# AR-15 and hogs



## guntrader33 (Dec 14, 2011)

does anyone hunt hogs with their AR-15 and if so what round do you use for hogs in the AR-15 if it is a hand load what is your load data if you don't mind telling


----------



## cr4zygui (Dec 14, 2011)

Well are you using the .223/5.56 caliber?  I have a 6.8spc and uses the ssa 85gr Barnes tsx factory loads.  Works great on deer and hog


----------



## reel2rifle (Dec 15, 2011)

5 pigs with 6.8 mm with 29 grains of H322 behind 110 gr Prohunter.  I taken a deer and yote recently with 29.5 grains of 10x behind Barnes TSX 95gr.  This bullet was developed for the 6.8 mm.  These loads work for my gun (1:11 barrel)but start 1.5 grains below and work up. These loads are max loads in my gun and might be over on yours.   SSA brass, OAL is 2.28" and Wolf SR primer.  Good luck...


----------



## copperheadmike (Dec 15, 2011)

I have now shot 4 hogs with my 5.56 and have been pretty disappointed. I have yet to drop one and only hunt at night which makes tracking difficult. The 5.56 just does not leave much of a blood trail. Also, the flash and smoke makes a follow up difficult if they arent right there with you. I have used 55g and 64g loads with the same results. In the daytime, I bet they would be great for head shots and feel confident in my placement for such shots at 200+ but at night it just wasnt working. 

So... Cabelas put the .450 Bushmaster uppers on sale a couple of months ago... Couldn't help it, it was cheaper than the 6.8s that I had seen and I had a whole pile of gift cards that I had been hoarding. Put it on, zeroed it in, and haven't seen a single hog since. Did put a nasty hole in a yote that made a really bad move one night. Can't wait for deer season to end and they start moving back into my spot again!


----------



## synack (Dec 15, 2011)

I don't know whether it's bad form to post about another forum, but there's a thread, with lots of pics (on another forum), from a guy that has killed something like 40 hogs with his AR (5.56). They were all one shot, one kill. YMMV


----------



## treeman101 (Dec 15, 2011)

We kill a couple of hundred every year with 75gr JHP loaded by Steve Bowen in  Americus and they work great.  A high shoulder shot or a head shot leave them laying in their tracks.  If you dont think it can be done I will gladly demonstrate for the non believers.  6.8 is great but 5.56 is alot more economical when clients shoot 4 to 5 thousand rounds per year.

→ RECORD LIST
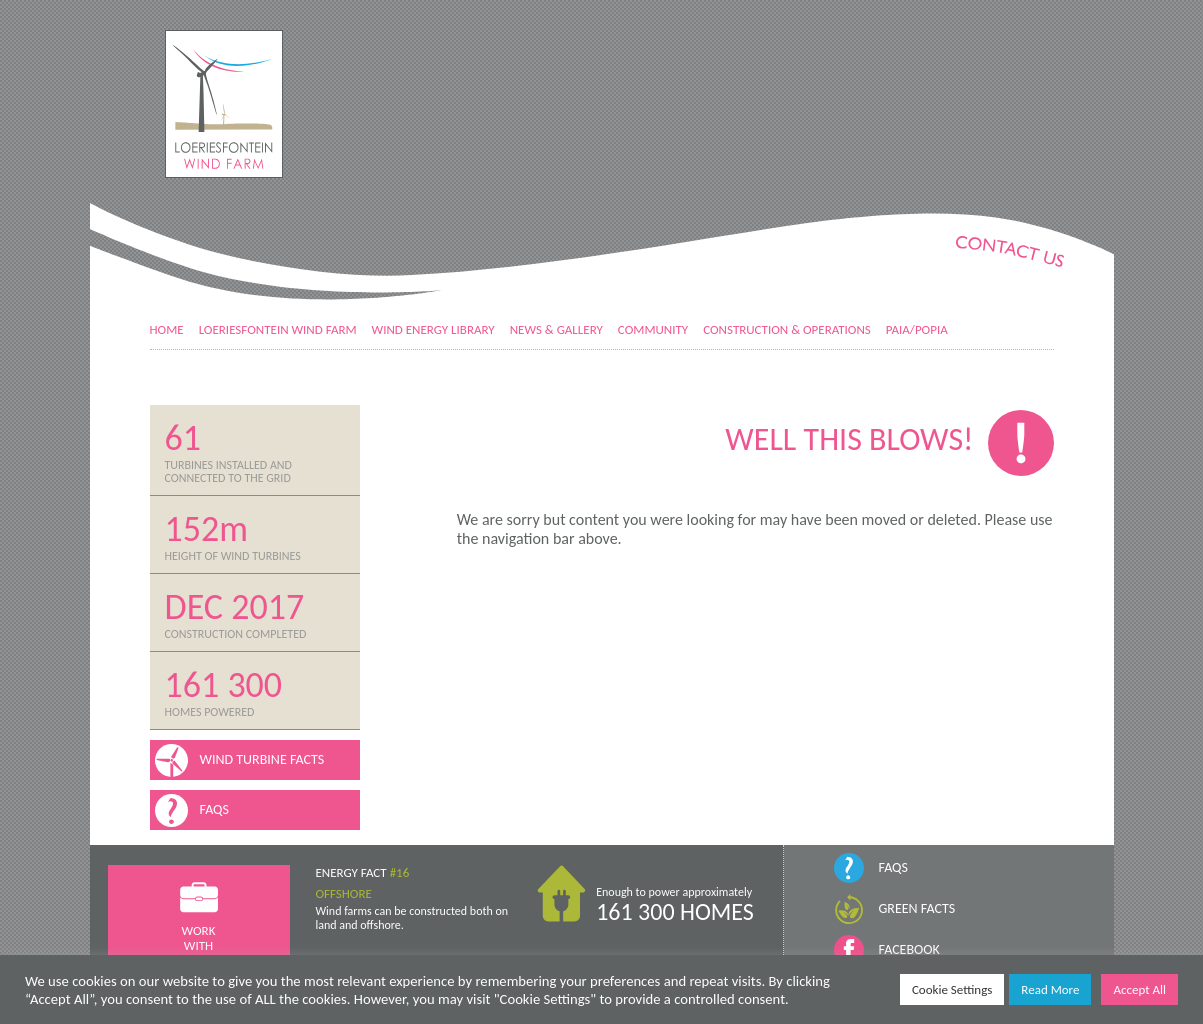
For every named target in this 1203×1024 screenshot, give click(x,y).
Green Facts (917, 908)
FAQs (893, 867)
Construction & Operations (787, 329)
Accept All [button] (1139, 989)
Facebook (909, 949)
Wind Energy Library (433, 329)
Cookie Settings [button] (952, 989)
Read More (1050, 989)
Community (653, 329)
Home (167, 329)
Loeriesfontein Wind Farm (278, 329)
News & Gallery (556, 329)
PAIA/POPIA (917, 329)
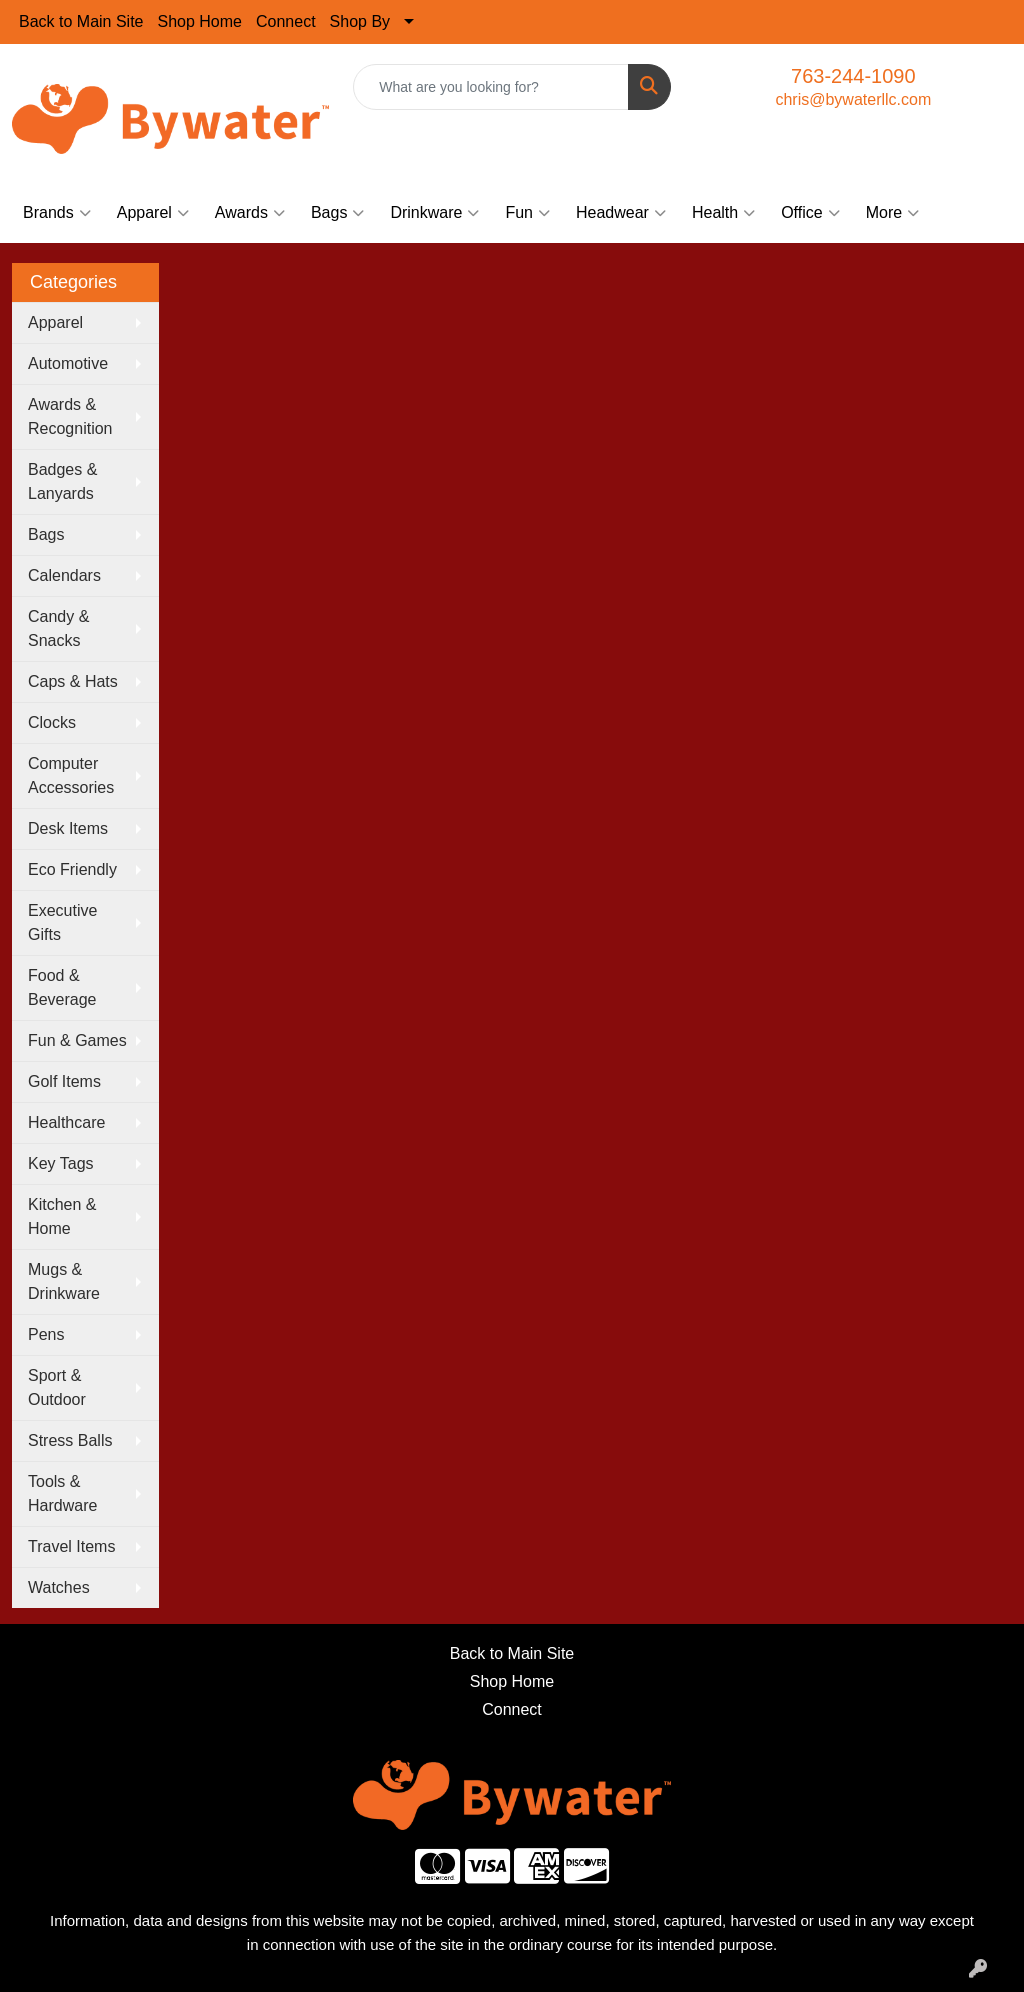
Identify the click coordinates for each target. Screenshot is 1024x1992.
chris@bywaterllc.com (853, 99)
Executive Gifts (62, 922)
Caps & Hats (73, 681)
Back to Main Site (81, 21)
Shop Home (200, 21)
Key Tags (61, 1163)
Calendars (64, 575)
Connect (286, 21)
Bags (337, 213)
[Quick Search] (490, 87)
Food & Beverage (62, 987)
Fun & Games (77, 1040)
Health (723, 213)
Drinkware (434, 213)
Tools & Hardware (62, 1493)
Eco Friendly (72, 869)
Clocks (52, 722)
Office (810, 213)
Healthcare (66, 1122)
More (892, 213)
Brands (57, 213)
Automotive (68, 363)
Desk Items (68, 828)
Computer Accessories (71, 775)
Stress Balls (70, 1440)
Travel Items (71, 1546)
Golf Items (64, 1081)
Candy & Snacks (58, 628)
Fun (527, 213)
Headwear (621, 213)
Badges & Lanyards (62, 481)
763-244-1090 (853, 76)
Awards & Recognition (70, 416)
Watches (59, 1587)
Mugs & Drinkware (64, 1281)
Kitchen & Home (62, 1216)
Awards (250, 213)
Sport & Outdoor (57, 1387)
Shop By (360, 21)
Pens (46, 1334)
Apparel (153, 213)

→ YOUR TASKS
1. In the hog-hunting thread, which primer does reel2rifle name for the 6.8 mm loads?
2. List every bullet weight mentioned in the hog-hunting thread.

→ IN RESPONSE
1. Wolf SR primers.

2. 85 gr (Barnes TSX), 110 gr (Prohunter), 95 gr (Barnes TSX), 55 gr, 64 gr, 75 gr (JHP)